SÜLEYMAN BÜLBÜL (Aydın) - Bir saniye efendim, bir saniye.
BAŞKAN - Çok uzadı Süleyman Bey.
SÜLEYMAN BÜLBÜL (Aydın) - Uzatmıyorum, burada gerçekleri konuşuyoruz Başkanım. Adalet Komisyonu üyesi olarak, bir hukukçu olarak, bir milletvekili olarak bunları konuşmazsam görevimi yapmamış olurum.
BAŞKAN - Konuşuyorsun da 3 arkadaşın süresi var.
SÜLEYMAN BÜLBÜL (Aydın) - Ben Türkiye Cumhuriyeti vatandaşıyım. Bakın, demokrasi ve özgürlükleri burada söylemem lazım, söylemek zorundayım, susmamam lazım benim, susarsam görevimi yerine getirmeyeceğim. Bir saniye, bitireyim.
MAHMUT ATİLLA KAYA (İzmir) - Mahkeme karar vermiş zaten.
SÜLEYMAN BÜLBÜL (Aydın) - Bir saniye, bitireyim.
Anayasa Mahkemesi, biraz önce anlattığım, Ayşe Çelik, Füsun Üstel ve diğerleri gibi, Sırrı Süreyya Önder kararları gibi ölçütleri koymuş arkadaşlar.

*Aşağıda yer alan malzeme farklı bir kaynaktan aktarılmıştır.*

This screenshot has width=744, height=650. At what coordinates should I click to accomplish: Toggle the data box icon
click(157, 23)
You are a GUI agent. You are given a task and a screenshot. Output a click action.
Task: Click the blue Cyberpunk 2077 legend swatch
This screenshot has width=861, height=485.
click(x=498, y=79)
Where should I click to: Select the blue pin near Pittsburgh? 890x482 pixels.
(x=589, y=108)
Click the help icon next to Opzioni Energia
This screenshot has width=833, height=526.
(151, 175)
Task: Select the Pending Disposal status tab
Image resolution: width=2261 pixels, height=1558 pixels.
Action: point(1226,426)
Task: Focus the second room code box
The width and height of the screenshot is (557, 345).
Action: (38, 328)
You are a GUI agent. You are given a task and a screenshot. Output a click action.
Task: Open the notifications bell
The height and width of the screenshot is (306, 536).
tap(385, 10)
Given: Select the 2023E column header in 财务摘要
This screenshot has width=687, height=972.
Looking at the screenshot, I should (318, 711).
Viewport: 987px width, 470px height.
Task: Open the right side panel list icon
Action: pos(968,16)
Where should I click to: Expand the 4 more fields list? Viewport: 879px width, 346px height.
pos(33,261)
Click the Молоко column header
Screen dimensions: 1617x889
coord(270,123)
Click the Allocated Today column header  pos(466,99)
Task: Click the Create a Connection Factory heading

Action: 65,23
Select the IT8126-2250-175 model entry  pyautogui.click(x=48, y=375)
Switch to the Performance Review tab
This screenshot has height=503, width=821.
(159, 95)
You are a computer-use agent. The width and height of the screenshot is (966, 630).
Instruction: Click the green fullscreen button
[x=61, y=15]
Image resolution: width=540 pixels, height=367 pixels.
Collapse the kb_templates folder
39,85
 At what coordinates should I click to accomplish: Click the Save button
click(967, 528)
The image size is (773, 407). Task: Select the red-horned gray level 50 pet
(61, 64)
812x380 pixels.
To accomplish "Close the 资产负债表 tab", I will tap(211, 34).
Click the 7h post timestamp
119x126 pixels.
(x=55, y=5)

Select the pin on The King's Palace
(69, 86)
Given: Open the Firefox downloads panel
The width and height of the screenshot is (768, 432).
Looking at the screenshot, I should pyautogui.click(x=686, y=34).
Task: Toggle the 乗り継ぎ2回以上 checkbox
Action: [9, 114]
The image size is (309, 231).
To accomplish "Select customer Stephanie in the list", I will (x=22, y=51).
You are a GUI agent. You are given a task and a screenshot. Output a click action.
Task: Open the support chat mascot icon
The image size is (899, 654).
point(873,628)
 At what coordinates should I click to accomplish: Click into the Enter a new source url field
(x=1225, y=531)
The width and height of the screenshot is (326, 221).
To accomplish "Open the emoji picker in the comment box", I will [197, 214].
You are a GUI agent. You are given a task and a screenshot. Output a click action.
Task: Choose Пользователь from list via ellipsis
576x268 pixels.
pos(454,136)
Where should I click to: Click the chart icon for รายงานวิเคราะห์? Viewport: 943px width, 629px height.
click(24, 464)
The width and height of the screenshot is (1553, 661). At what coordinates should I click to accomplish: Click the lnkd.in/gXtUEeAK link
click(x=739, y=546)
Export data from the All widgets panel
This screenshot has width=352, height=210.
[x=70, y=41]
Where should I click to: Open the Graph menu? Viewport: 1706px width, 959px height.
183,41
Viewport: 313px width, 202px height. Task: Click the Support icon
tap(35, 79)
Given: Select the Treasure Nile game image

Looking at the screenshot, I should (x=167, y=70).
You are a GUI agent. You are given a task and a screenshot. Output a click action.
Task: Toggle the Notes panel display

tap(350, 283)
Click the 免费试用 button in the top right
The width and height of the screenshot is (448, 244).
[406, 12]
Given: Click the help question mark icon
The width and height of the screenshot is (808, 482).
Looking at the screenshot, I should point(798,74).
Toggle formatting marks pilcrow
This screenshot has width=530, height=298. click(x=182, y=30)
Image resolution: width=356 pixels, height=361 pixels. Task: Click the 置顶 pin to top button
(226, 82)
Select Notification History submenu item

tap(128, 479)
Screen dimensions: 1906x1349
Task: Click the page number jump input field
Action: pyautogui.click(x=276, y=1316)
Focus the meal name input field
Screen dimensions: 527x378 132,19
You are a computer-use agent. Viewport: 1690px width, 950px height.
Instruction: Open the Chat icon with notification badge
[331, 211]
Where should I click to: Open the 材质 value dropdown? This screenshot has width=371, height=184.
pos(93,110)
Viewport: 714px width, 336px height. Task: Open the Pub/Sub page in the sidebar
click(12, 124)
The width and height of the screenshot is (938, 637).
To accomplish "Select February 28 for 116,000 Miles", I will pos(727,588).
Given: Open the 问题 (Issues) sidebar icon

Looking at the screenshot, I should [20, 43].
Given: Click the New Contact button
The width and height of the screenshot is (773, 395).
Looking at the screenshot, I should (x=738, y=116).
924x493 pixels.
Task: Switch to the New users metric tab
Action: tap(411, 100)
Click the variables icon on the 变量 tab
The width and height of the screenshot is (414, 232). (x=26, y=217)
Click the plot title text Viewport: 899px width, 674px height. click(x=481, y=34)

Soyut ifadeler üzerinden haksız mahkûmiyetler, yargılamaların önüne geçecek düzenleme, bizim vermiş olduğumuz cebir ve şiddet içeren eylem ölçütü burada ciddi bir öneridir, tartışılması gerekir.
Teşekkür ederim arkadaşlar.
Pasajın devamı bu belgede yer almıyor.